Ireland and Northern Ireland Long Easter Weekend Break
This was never meant to be a big, complicated trip. It was a long Easter weekend break, the kind that’s genuinely easy to pull off if you stick to the capitals. We left Leeds on Thursday night, which gave us four nights away and meant we could actually enjoy both Dublin and Belfast without feeling like we were racing the clock.
We started in Dublin, and there’s no denying it. It’s beautiful. It’s historic. It’s full of the kind of streets you want to photograph even when the weather is doing its usual Irish thing. But for us, it also felt very touristy. Not in a bad way, just in that polished, well-oiled way where you can tell the city knows exactly what visitors want, and it’s delivering it confidently.
We did the classic Dublin sightseeing route mostly on foot, then used the sightseeing bus later to pick up anything we’d missed. It worked perfectly for a long weekend, especially when you’re trying to pack a lot in without turning the whole trip into a military operation.
And because I clearly have a travel personality now, we also made time for The Brazen Head, often said to be the oldest pub in Ireland. Even if you’re not a massive pub person, there’s something about sitting inside a place like that that makes you feel like you’re part of the city’s timeline, even if only for an hour.
Then we crossed into Belfast, and the whole mood shifted. Belfast felt like a city still in motion, still evolving, still figuring itself out in places. And honestly, I liked that. It felt less like a tourist performance and more like a place where real life is happening alongside the sights.
One of the biggest differences for me was the pub atmosphere. In Dublin, you’re often surrounded by other visitors. In Belfast, it was easy to find yourself in a pub where local people were actually there, just living their normal lives, and you’re the one passing through.
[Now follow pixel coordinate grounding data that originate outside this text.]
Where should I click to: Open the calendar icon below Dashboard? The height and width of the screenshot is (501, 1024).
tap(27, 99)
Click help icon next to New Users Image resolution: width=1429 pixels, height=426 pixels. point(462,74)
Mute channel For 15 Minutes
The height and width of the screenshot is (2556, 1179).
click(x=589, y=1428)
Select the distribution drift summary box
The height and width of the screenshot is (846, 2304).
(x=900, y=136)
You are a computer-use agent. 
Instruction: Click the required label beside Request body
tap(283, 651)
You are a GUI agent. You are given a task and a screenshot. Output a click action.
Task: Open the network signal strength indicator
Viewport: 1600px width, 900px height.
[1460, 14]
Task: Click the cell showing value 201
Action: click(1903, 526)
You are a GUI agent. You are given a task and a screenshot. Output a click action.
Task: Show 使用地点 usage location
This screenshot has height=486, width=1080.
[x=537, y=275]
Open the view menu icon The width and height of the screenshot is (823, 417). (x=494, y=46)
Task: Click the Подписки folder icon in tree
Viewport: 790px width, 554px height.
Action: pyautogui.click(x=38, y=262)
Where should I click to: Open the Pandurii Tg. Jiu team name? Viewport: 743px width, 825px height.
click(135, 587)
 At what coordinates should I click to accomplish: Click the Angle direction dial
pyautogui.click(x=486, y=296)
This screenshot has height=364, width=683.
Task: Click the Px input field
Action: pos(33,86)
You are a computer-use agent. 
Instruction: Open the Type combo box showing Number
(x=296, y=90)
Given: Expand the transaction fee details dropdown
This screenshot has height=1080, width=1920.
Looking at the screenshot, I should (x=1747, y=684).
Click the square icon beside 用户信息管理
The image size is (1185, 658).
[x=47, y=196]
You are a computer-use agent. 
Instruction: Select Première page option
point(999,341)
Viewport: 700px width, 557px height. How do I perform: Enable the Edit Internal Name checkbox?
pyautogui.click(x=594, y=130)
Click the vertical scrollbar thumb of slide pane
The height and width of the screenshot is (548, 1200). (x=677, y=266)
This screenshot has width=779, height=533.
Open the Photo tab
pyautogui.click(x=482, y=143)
The big decision of the weekend was Titanic Belfast. I’ll be honest, I was almost certain it was the wrong choice. We were going on our very first cruise just a few months later, and I honestly wondered if it was a bit morbid to spend the weekend thinking about the Titanic when we were due to get on a ship ourselves. Not exactly confidence-boosting, is it?
But it turned out to be one of the best things we did.
Not only is Titanic Belfast brilliantly done, it also felt like tying up loose ends. We’d already visited museums in Liverpool, and this added another layer. It made the Titanic story feel less like a dramatic headline and more like a full historical thread, connected across different places. Staying at the Titanic Hotel made it even better, because it’s one thing to visit a museum, and another to sleep in the building where the ship was designed.
By the end of the weekend, it felt like we’d done two very different capital cities in one go. Dublin gave us the beauty and the classics. Belfast gave us character, grit, and a sense of a city still becoming itself.
For a simple Easter break, it was surprisingly packed. And it left me with the same feeling I always get after Ireland, north or south: we’ve done a lot, but we could come back and do it all again completely differently.
Next time, I’d do Dublin in a more local way. Less of the tourist trail, and more of the pubs where you catch proper music sessions. The kind where local people bring their own instruments and play because they love it, not because it’s part of the evening’s entertainment schedule.
In Belfast, I’d stay more central, or even book the Europa Hotel just for the iconic, historic factor. And I’d love to use Belfast as a base for exploring more outside the city too, because it feels like there’s so much nearby that we didn’t even touch.